What to produce:
Could you write out everything in the material below, word for word, from the line containing "Viewport: 1297px width, 763px" down to the line containing "click(791, 160)", including both of those lines?

Task material:
====================

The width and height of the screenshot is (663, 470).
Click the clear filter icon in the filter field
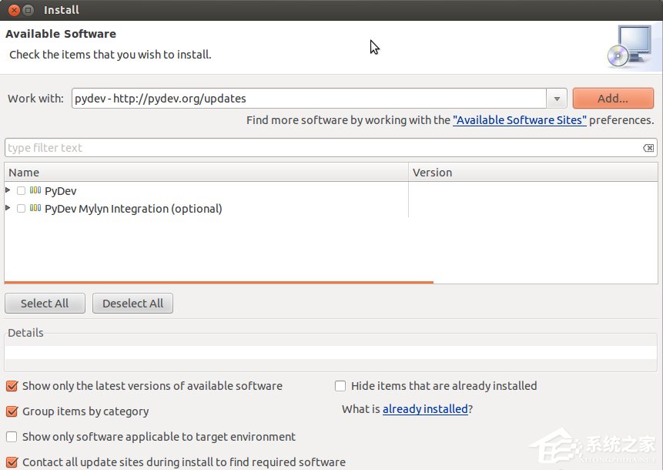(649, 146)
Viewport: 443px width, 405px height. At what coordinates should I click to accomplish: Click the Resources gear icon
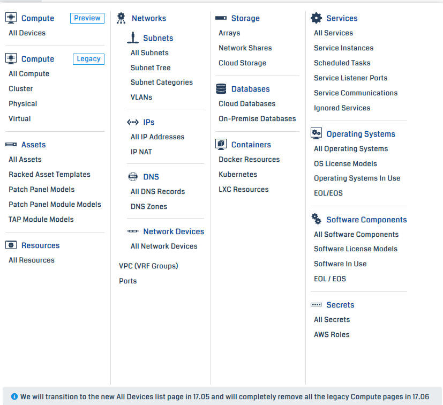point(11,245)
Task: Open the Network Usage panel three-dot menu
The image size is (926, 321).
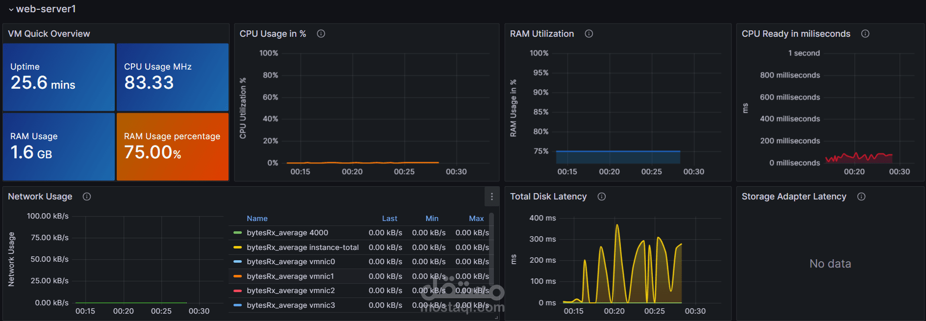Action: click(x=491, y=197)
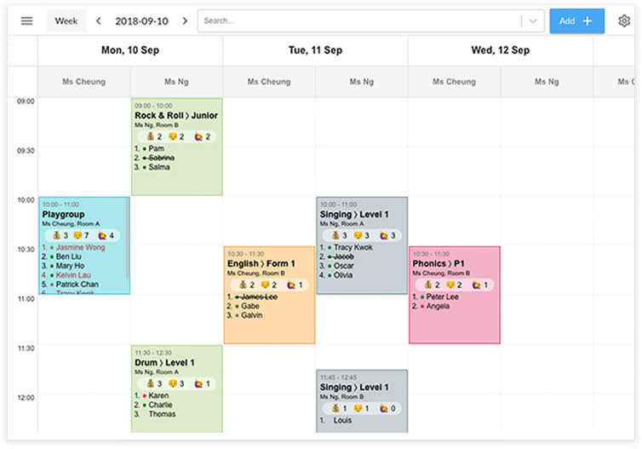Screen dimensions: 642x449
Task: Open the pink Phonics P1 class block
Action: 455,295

====================

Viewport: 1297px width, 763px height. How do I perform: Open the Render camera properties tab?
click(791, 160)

====================

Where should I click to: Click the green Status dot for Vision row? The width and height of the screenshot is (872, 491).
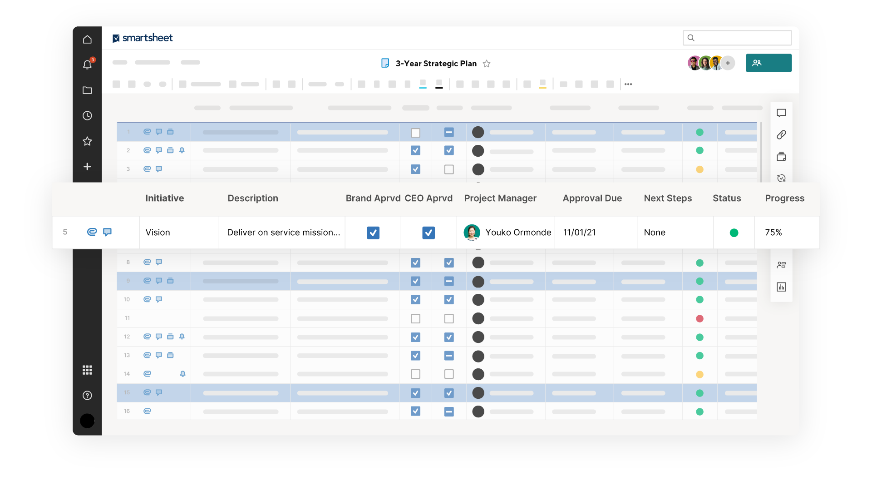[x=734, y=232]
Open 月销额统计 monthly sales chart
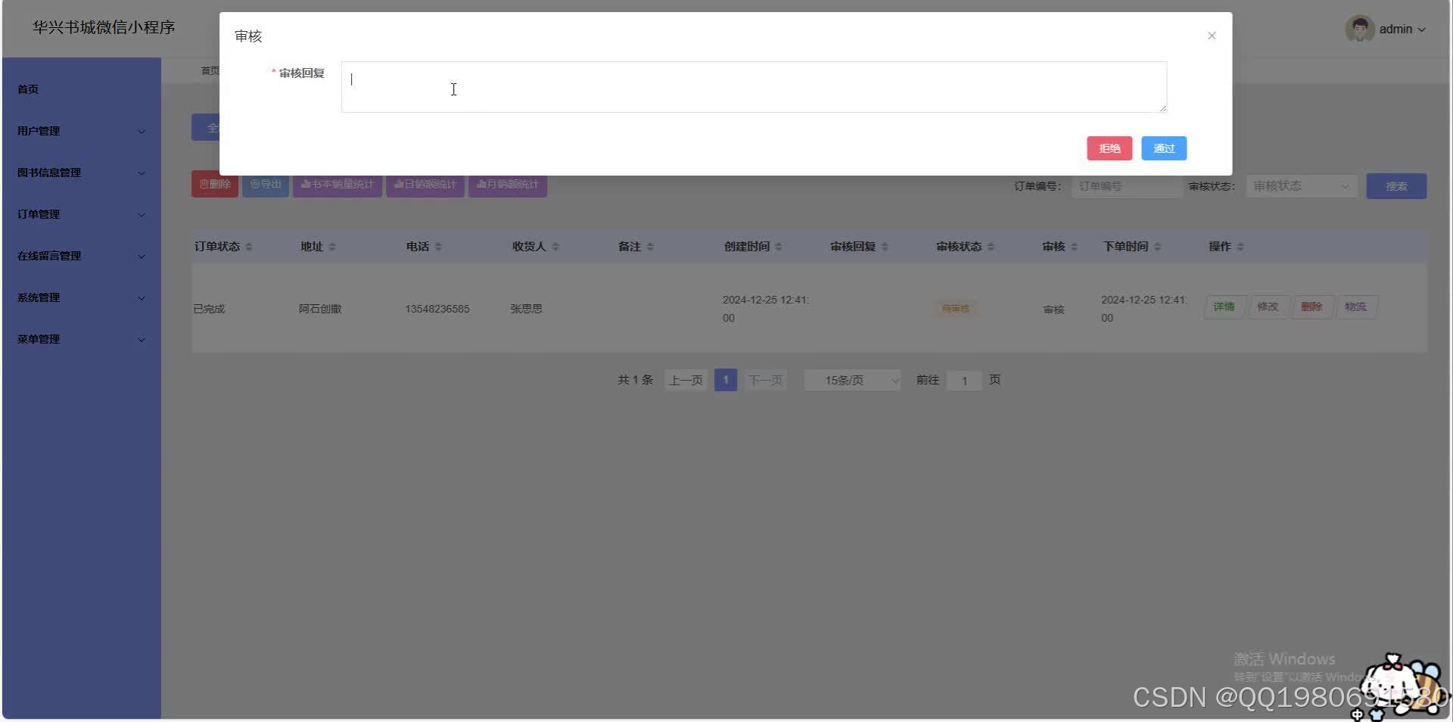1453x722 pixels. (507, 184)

====================

Expected answer:
Viewport: 1297px width, 763px height. How do I perform: Open the Render camera properties tab?
click(791, 160)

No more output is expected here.